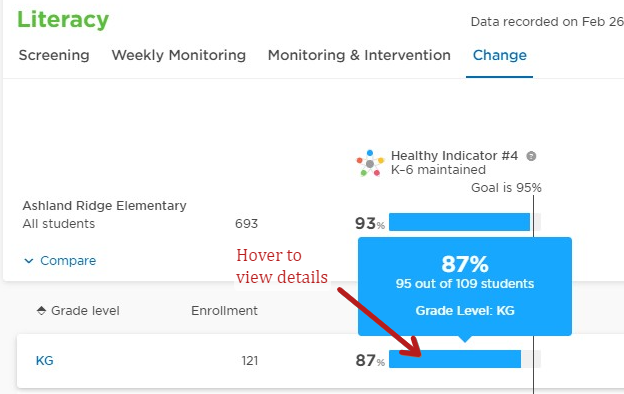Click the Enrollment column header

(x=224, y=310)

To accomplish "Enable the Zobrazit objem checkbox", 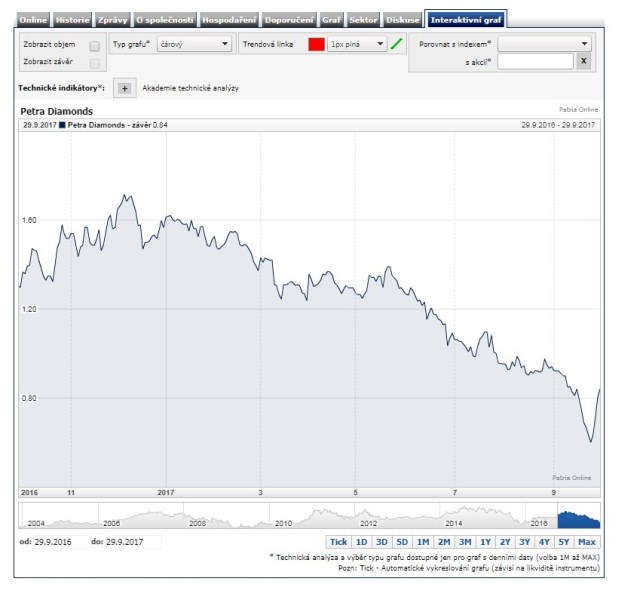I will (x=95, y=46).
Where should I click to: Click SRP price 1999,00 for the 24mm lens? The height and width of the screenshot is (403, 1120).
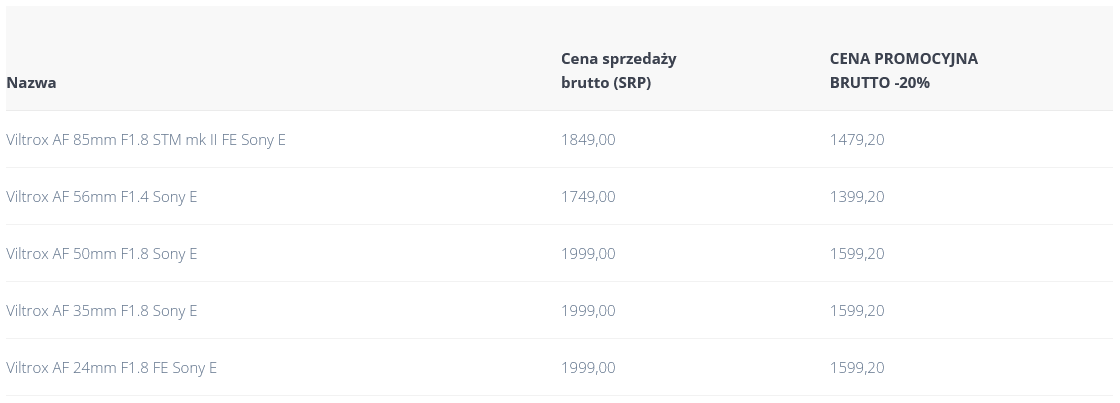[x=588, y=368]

============================================================

# EXERCISE OBJECTIVE
Set down exactly, with no additions, each line from the line that includes "Where should I" to the final line of the entries above; leave pictures out.

# RESULT
Where should I click to: Click SRP price 1999,00 for the 24mm lens? The height and width of the screenshot is (403, 1120).
[x=588, y=368]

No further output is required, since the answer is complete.